Strategic Account Manager, Michael Hart, and Credit Analyst, Giles Senter, took time from their busy schedules to tell us about Zombie companies. It’s not the latest title from a horror movie but it could be...
What is a Zombie company first of all?
"Zombies are companies that earn just enough money to continue operating and service debt but are unable to pay off their debt. Such companies, given that they just scrape by meeting overheads (wages, rent, interest payments on debt, for example), have no excess capital to invest to spur growth. Zombie companies are typically subject to higher borrowing costs and may be just one event – market disruption or a poor quarter performance – away from insolvency or a bailout."
Figures vary on how many UK companies may actually be zombies. The general consensus level is that between 12-20% of UK businesses are zombies. In recent years, we've faced an increasing list of economic issues, including COVID-19 and Brexit, which have generated more zombies.
Here are some characteristics of a zombie company:
- weak leveraged balance sheet – majority of assets have charges against them
- interest cover is below 1.5x (EBITDA vs interest expenses)

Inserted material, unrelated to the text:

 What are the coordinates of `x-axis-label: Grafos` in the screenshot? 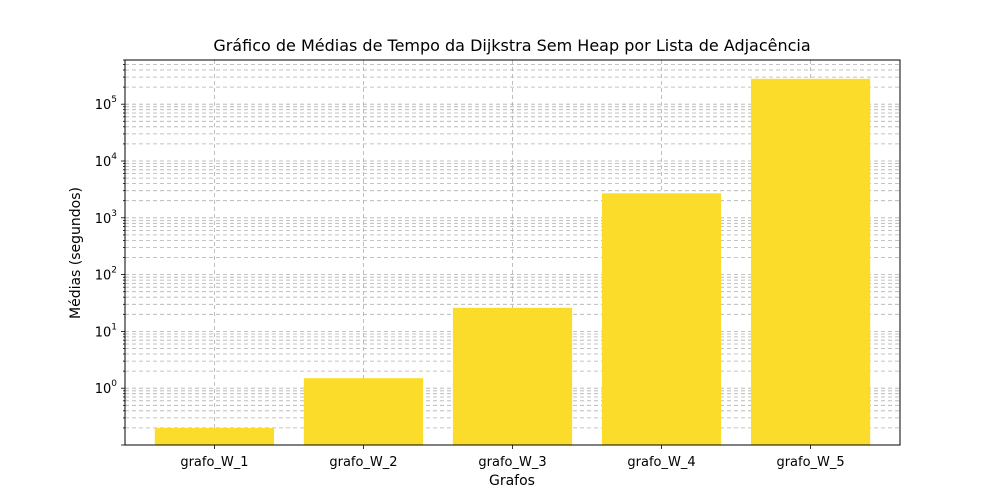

- extended or breached credit facilities
- low/no growth
- insufficient cash/profit generation to invest in the future of the business
- poor long-term prospects
- unable to pay for itself to become insolvent – either creditors or directors of a business can pay, but insolvency fees could reduce how much creditors are able to recover
- insolvent on a statutory basis (deficit working capital)
"For me, one of the big areas is how the balance sheet is leveraged," says Credit Analyst, Giles Senter. "What facilities does the business have? Are they appropriate? Could more cash be squeezed from the assets? Does it look like they have exhausted all possible avenues of funding? In which case, how deep are the owners' pockets and how likely are they to support?
I often ask myself, would I fund that?”
Michael Hart, Strategic Account Manager, continues and lists some of the red flags:
- County Court Judgements (CCJs) – especially multiple CCJs in a short space of time
- Are there overdue payments?
- Are they asking to be paid early for work done, or for stage payments to be brought forwards (as they have insufficient cash to finance their working capital)?
- Are they focusing on cash generation rather than profit and growth?
- Are there winding up petitions from suppliers?
- Have long-term liabilities increased (this is likely due to Coronavirus Business Interruption Loan Scheme (CBILs)/Bounce Back Loan Scheme (BBILs)/Government support used)?
Here are a few things to look out for:
A common misconception is that most zombie companies are large corporations. It is more likely that an SME would be a zombie company. So whatever your customers’ size, you should be mindful of the common characteristics pointed out here. Smaller SME companies will have less access to funding and will have low asset bases to raise much-needed funds against.
On top of these red flags, Giles also advises to check things in real life. “As an on-the-road analyst, one of the most important parts of my job is going out to see a business, while this hasn’t been possible over the last year, so much is gained from a site visit.
Whilst it is rare, it is not unknown for a struggling business to provide fraudulent information (management accounts). Being on site, seeing the staff and machines working, you get a much better feeling of how it translates into the numbers in the management accounts.
It’s so important to remember, trust your gut feeling. If there is a lot of moaning, groaning and things don't seem right, chances are, it could be a Zombie.”
If these companies are one event away from insolvency, this might have serious repercussions on your own business. Could one (or several) of your partners be a zombie? A supplier, a customer, a competitors? A customer struggling could mean they are unable to pay due invoices which would in turn impact your cash flow (read our ).
Credit insurance will provide you with constant monitoring of your customer portfolio. A team of credit analysts analyse companies’ financials day-in day-out, will be able to spot zombie companies for you. You can use trade credit insurance as an early-warning system to manage your trade credit risks and avoid being caught by a zombie company.
And, if your customer fails, credit insurance will protect you by covering unpaid invoices and insolvency.